++++ TASK DATA ++++
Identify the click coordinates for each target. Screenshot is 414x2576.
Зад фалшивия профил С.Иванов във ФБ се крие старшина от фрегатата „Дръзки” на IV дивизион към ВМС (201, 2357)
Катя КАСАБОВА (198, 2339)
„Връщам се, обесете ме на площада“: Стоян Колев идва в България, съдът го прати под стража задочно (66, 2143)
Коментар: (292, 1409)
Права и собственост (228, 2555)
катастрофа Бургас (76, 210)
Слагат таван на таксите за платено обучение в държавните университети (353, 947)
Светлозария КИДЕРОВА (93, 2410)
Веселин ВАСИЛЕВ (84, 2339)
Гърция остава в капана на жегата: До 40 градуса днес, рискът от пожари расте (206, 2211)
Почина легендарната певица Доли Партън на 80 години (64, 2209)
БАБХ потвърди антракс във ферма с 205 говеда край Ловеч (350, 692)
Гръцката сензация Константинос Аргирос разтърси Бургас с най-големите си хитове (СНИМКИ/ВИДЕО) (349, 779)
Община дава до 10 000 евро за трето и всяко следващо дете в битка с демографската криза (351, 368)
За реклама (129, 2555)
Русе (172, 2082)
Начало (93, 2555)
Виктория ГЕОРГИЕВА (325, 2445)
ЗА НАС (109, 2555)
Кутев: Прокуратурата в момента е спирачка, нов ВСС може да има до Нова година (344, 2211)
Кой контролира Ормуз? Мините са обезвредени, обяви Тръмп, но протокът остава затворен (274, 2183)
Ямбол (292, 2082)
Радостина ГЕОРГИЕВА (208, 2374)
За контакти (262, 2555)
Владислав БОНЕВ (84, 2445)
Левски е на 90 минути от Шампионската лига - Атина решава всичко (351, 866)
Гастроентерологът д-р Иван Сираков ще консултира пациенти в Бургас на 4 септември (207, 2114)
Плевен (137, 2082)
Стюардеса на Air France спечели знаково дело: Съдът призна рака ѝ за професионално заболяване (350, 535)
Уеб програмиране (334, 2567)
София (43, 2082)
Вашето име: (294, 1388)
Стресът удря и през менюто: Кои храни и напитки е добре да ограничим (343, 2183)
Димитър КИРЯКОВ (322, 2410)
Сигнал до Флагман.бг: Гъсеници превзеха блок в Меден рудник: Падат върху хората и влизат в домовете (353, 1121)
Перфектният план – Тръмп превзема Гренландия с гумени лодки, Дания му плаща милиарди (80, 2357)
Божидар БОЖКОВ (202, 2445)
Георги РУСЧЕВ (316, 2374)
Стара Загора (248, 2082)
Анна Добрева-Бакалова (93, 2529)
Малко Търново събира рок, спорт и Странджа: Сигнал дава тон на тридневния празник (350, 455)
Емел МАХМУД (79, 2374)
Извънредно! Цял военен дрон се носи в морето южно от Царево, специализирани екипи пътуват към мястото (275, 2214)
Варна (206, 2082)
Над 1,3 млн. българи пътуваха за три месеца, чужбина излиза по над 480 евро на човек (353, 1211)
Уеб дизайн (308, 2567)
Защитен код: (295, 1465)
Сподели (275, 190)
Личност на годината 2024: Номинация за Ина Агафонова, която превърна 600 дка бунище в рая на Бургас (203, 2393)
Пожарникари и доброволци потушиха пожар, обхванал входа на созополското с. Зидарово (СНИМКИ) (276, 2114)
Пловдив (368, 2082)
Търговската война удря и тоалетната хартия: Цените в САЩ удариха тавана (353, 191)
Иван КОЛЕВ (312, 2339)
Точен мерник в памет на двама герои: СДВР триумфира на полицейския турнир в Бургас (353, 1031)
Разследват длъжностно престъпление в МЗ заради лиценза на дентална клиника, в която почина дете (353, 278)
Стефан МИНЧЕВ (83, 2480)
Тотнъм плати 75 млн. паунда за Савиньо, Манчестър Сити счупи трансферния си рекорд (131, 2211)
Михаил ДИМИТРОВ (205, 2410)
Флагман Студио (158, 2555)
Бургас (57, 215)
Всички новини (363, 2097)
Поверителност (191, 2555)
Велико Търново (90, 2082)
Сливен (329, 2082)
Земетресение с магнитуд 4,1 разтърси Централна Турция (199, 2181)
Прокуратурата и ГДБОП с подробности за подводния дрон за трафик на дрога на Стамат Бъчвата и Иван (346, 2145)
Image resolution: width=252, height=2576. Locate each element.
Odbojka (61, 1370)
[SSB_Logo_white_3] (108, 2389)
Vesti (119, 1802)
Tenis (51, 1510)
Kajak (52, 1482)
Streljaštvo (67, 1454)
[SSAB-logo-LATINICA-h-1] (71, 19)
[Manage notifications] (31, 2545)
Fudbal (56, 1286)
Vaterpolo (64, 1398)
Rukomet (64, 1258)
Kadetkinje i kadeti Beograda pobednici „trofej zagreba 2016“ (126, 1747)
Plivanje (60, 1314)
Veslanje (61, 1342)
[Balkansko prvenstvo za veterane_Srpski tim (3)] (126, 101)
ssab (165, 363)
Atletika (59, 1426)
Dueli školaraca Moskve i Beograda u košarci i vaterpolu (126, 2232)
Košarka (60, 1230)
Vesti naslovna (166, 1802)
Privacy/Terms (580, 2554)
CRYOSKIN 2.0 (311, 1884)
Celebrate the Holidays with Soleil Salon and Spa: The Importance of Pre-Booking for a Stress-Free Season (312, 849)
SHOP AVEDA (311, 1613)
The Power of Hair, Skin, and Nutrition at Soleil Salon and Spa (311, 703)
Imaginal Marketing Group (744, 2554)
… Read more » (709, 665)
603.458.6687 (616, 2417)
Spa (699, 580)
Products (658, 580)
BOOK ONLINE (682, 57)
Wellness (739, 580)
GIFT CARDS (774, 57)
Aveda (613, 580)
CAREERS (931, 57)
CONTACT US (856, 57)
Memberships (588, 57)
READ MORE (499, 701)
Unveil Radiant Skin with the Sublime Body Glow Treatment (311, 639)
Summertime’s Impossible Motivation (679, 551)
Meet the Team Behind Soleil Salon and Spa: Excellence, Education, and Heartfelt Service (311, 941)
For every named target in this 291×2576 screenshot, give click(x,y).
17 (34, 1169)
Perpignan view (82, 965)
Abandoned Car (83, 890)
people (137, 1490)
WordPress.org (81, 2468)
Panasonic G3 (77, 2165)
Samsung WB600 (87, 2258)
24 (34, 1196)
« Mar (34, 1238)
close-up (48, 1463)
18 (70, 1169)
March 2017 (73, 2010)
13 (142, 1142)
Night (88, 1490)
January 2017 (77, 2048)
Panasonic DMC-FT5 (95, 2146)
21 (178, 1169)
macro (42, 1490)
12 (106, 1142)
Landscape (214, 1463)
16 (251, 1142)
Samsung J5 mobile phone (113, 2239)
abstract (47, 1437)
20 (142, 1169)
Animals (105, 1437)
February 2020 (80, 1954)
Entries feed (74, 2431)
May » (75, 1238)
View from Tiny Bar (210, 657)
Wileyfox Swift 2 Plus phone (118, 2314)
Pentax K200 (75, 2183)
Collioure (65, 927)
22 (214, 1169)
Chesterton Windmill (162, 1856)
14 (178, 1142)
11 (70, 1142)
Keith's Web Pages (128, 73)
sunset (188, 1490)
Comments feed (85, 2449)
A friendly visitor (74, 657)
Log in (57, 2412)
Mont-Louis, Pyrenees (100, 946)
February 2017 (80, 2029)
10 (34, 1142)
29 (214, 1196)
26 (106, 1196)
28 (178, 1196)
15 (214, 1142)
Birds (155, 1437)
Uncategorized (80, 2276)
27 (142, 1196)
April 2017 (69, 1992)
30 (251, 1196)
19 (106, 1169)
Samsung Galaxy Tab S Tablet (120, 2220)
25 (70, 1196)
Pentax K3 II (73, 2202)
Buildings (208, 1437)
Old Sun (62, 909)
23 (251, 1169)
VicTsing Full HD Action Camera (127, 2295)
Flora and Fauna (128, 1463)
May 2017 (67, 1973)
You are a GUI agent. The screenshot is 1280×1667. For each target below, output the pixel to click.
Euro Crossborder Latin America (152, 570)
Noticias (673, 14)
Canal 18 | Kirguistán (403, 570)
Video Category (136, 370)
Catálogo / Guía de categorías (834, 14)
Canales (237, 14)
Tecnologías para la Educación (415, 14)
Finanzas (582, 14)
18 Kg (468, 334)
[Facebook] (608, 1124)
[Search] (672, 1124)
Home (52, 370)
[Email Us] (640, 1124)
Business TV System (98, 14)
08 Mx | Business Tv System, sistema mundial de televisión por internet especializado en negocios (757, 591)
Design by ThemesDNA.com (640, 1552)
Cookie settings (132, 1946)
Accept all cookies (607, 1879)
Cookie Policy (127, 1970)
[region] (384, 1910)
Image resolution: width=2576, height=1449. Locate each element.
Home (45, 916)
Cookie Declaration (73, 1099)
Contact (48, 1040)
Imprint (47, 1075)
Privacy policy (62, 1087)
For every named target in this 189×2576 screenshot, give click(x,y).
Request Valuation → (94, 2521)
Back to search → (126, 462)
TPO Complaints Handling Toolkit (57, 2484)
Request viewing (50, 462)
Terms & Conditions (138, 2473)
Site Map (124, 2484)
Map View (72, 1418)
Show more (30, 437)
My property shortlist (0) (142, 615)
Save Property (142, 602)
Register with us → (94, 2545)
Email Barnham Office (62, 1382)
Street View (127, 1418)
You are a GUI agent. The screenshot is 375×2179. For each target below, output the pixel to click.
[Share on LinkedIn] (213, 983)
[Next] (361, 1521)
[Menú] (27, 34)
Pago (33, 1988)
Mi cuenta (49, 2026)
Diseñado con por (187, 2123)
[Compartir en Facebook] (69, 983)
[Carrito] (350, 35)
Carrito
++++
> THE TASK
When the line with "Pentax K200 (75, 2183)" is reached in the data above, start copying there, and copy each line exactly until the line with "Canales (237, 14)" has been copied; copy nothing else.

> ANSWER SPACE
Pentax K200 (75, 2183)
Collioure (65, 927)
22 (214, 1169)
Chesterton Windmill (162, 1856)
14 (178, 1142)
11 (70, 1142)
Keith's Web Pages (128, 73)
sunset (188, 1490)
Comments feed (85, 2449)
A friendly visitor (74, 657)
Log in (57, 2412)
Mont-Louis, Pyrenees (100, 946)
February 2017 (80, 2029)
10 (34, 1142)
29 (214, 1196)
26 (106, 1196)
28 (178, 1196)
15 (214, 1142)
Birds (155, 1437)
Uncategorized (80, 2276)
27 (142, 1196)
April 2017 (69, 1992)
30 (251, 1196)
19 (106, 1169)
Samsung Galaxy Tab S Tablet (120, 2220)
25 (70, 1196)
Pentax K3 II (73, 2202)
Buildings (208, 1437)
Old Sun (62, 909)
23 (251, 1169)
VicTsing Full HD Action Camera (127, 2295)
Flora and Fauna (128, 1463)
May 2017 (67, 1973)
You are a GUI agent. The screenshot is 1280×1667. For each target below, output the pixel to click.
Euro Crossborder Latin America (152, 570)
Noticias (673, 14)
Canal 18 | Kirguistán (403, 570)
Video Category (136, 370)
Catálogo / Guía de categorías (834, 14)
Canales (237, 14)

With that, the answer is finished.